E lei che rapporto ha con il dolore?
Il dolore è di tutti, bambini, adulti e anziani. Il nostro compito è renderlo meno faticoso, più di vicinanza e condivisione: non basta mettere il mantello sulla persona che soffre, sotto ci dobbiamo essere tutti noi.
Un padiglione della sede del Bambino Gesù al Gianicolo, Roma © Archivio Ospedale Pediatrico Bambino Gesù
Siete il primo centro di ricerca pediatrico in Europa e il secondo nel mondo, con numeri che parlano da soli: 62mila accessi al Pronto soccorso nel 2020, 26mila ricoveri, quattromila famiglie assistite. Su cosa volete puntare ora?
Sulla ricerca, il nostro cuore pulsante: qui vanno cercati gli strumenti per guarire. Quando mi chiedono di vedere l’ospedale porto tutti nei laboratori, dove abbiamo un’officina farmaceutica di 1.400 metri quadrati per la generazione di prodotti di terapia cellulare. E poi investiamo sulla formazione, anche in Paesi complessi come la Libia, dove stiamo organizzando corsi online per 160 infermieri di sei ospedali.
Lei è un medico di formazione e una manager per scelta. Come concilia l’aspetto umano con l’esigenza di dover far quadrare i conti?
È sempre difficile, anche se faccio questo lavoro da quasi 50 anni.
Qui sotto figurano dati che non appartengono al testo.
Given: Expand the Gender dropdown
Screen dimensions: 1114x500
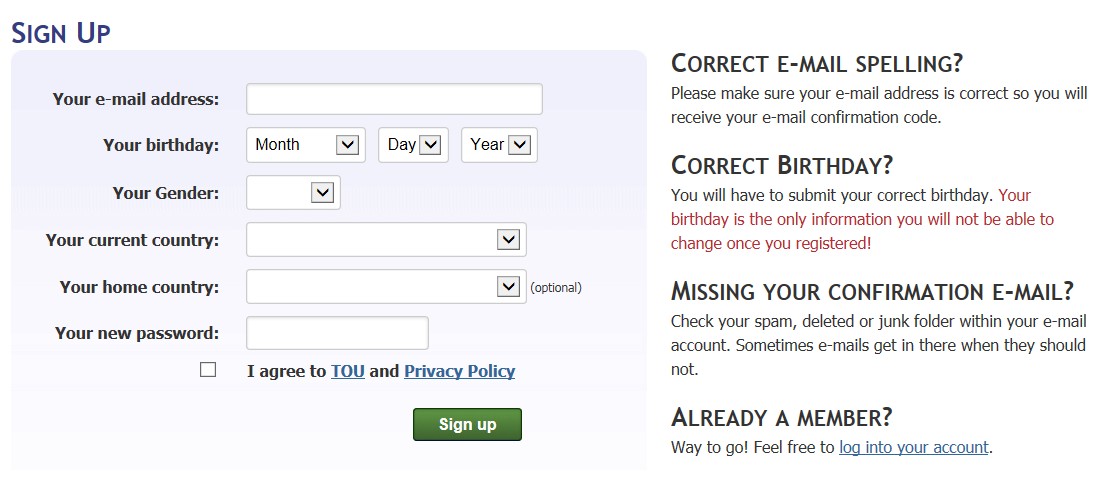Looking at the screenshot, I should pyautogui.click(x=293, y=193).
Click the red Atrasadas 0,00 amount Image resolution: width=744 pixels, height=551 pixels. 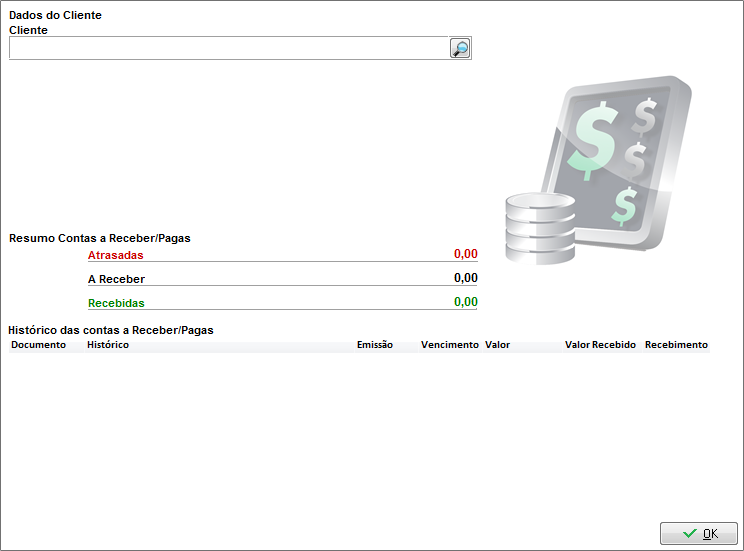coord(465,254)
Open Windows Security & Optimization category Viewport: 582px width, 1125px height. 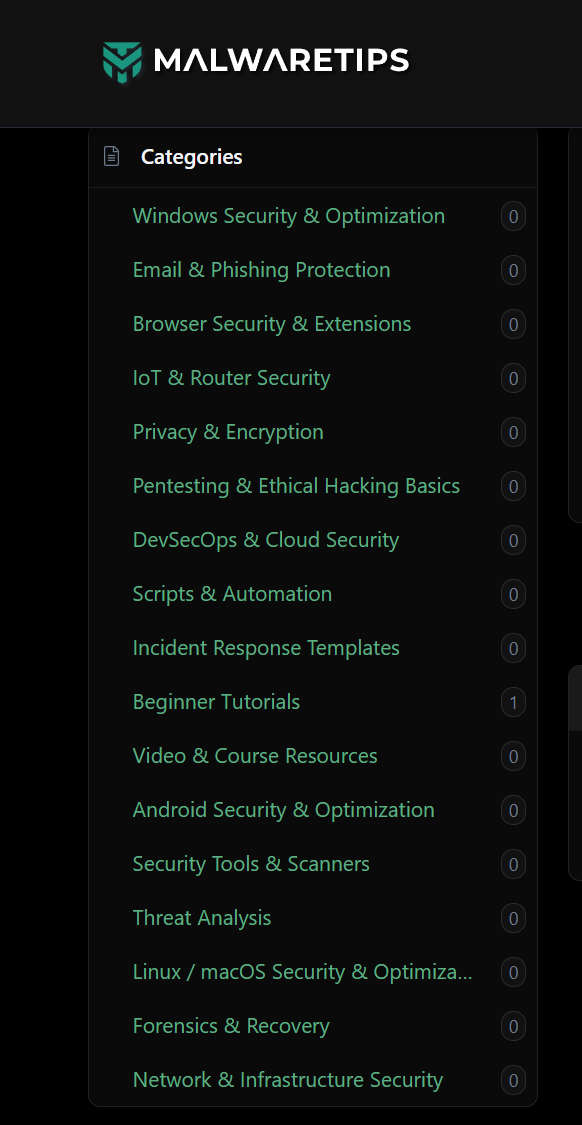pos(288,216)
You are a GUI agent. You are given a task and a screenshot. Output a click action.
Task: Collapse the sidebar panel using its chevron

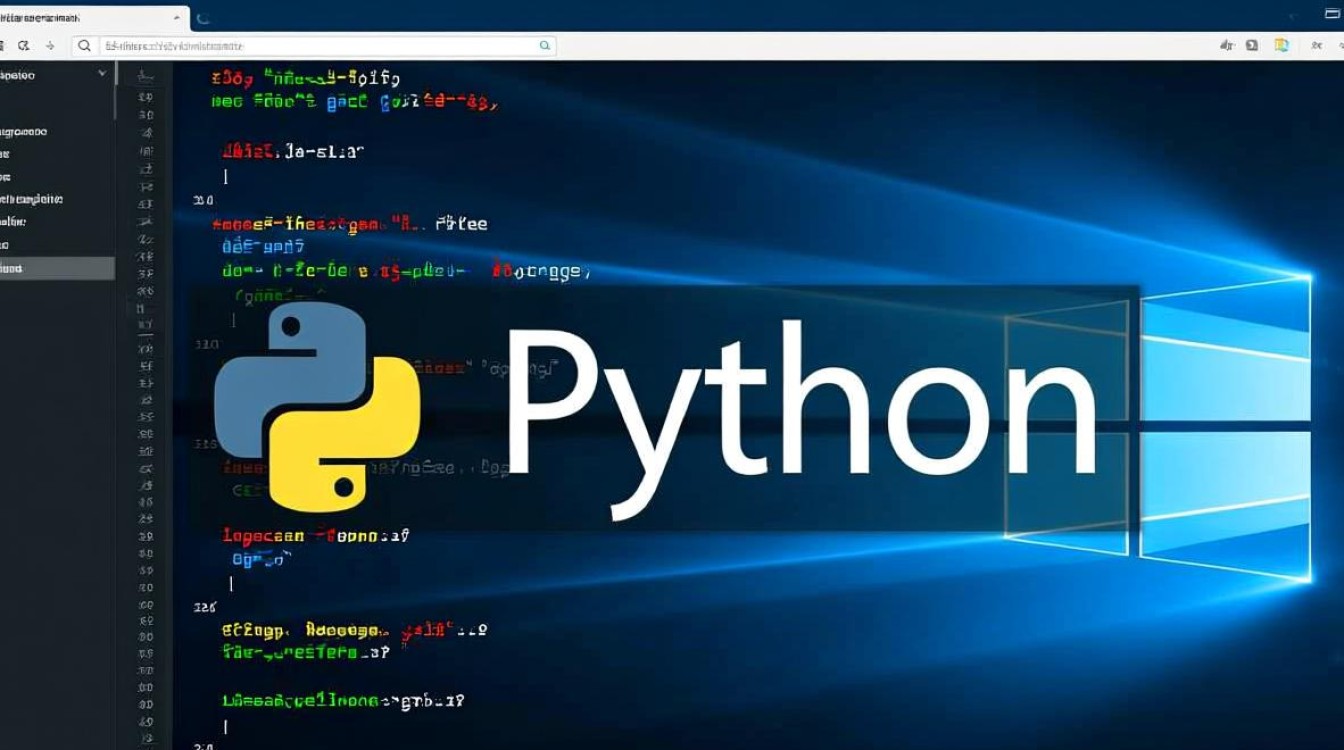click(x=101, y=74)
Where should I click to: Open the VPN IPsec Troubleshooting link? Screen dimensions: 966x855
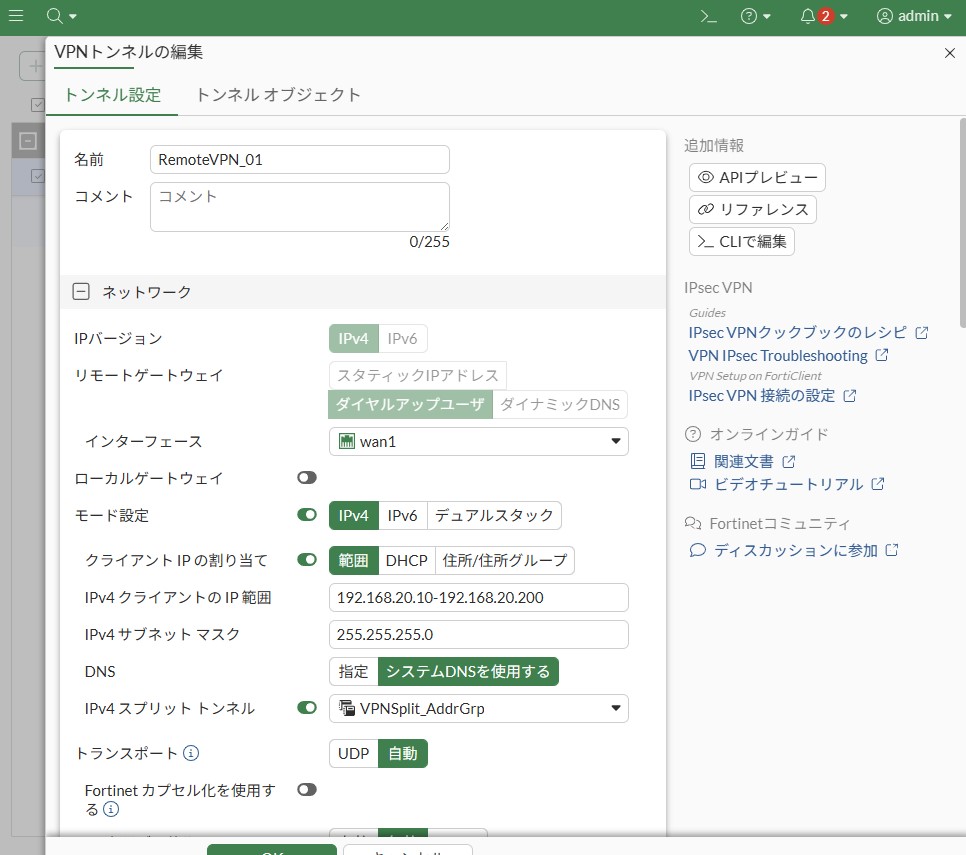[778, 355]
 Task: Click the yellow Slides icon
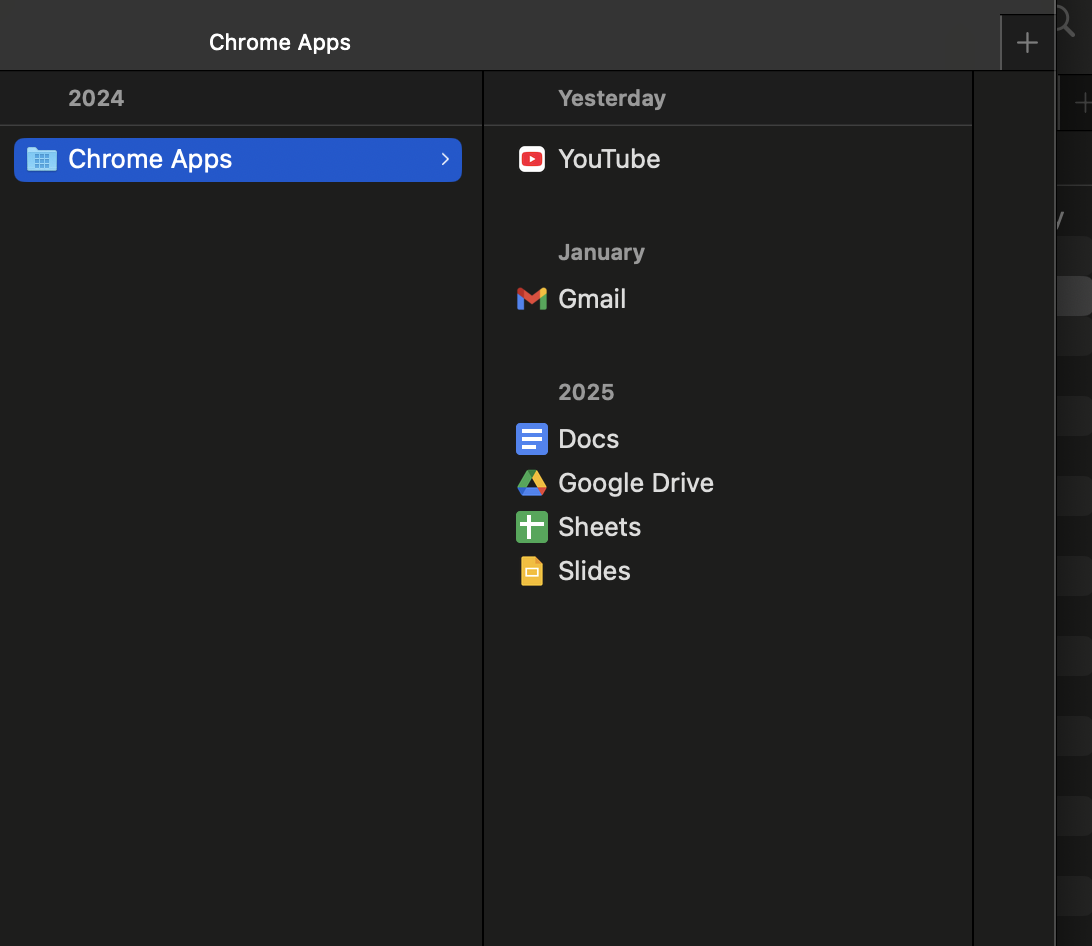click(532, 571)
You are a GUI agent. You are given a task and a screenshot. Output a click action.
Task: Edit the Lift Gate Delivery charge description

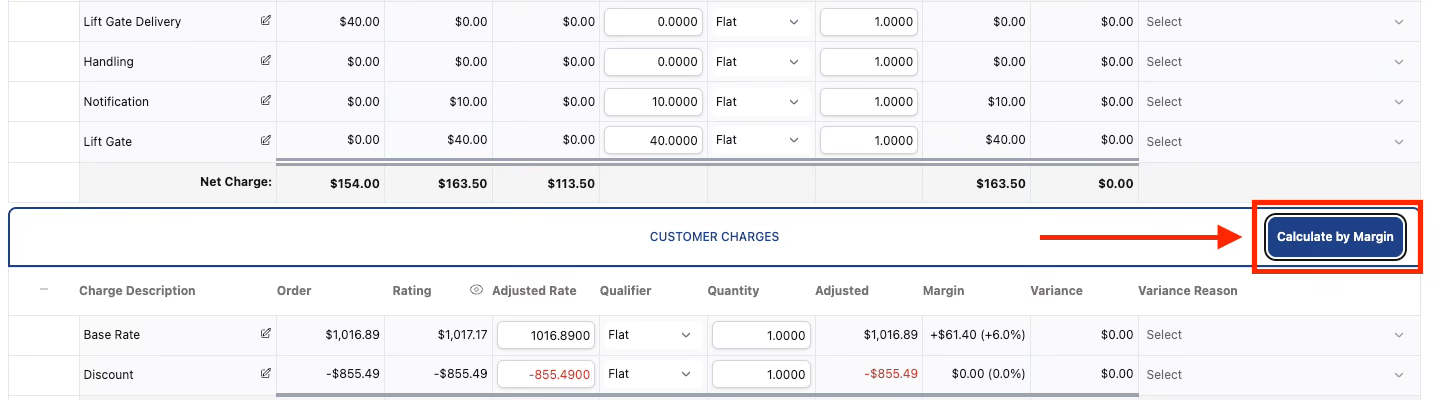pos(266,21)
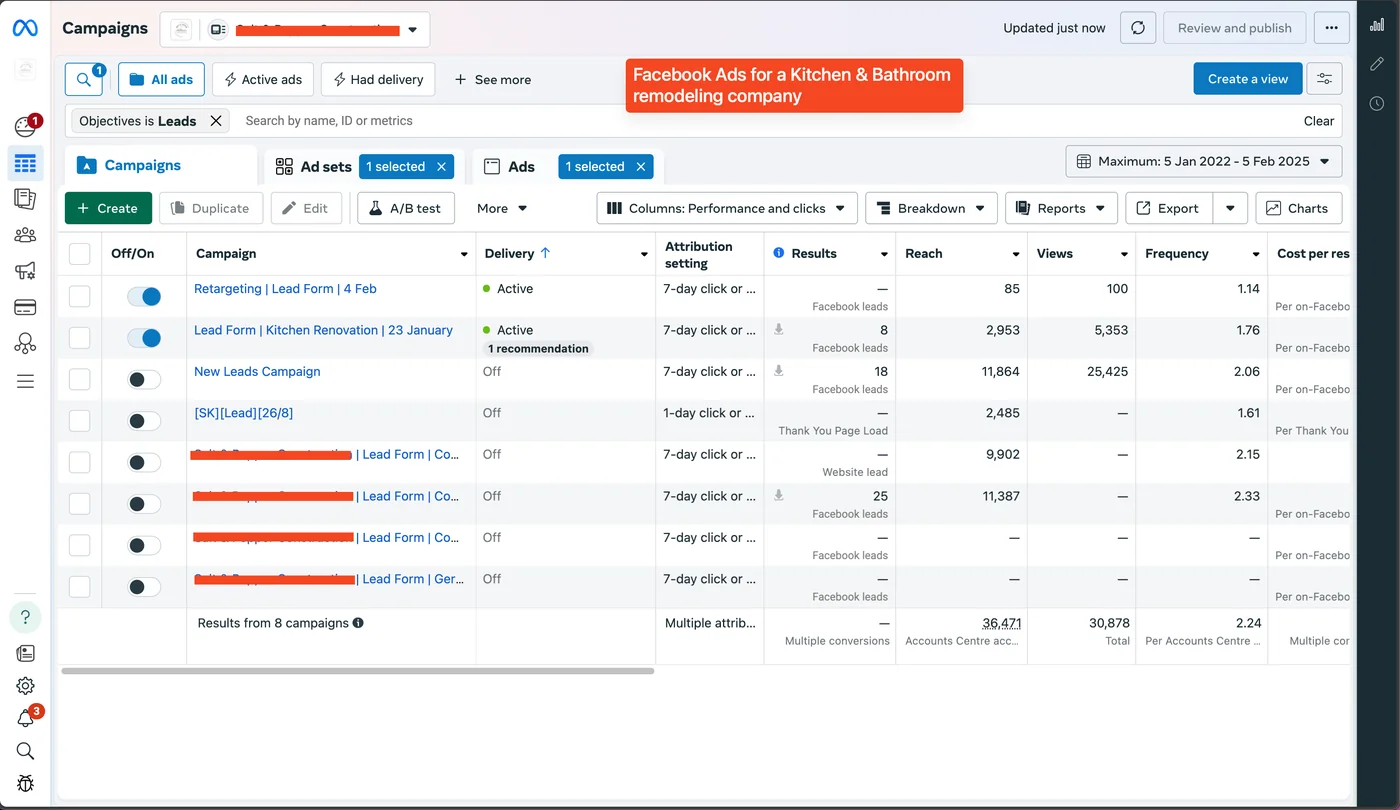This screenshot has width=1400, height=810.
Task: Click the refresh data icon
Action: [1137, 28]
Soprattutto perché il Bambino Gesù non porta avanti attività nel privato e ha bisogno di moltissime risorse: le cure sono a carico nostro e totalmente gratuite per i pazienti. Diamo anche tanto spazio alla relazione e questo ha un costo. Qui non si fanno esami ogni 20 minuti, se una visita deve durare un’ora si fa lo stesso. È un modello un po’ più complicato, ma con il grande rigore dei costi e i tagli alle spese inutili l’ospedale oggi sta in equilibrio.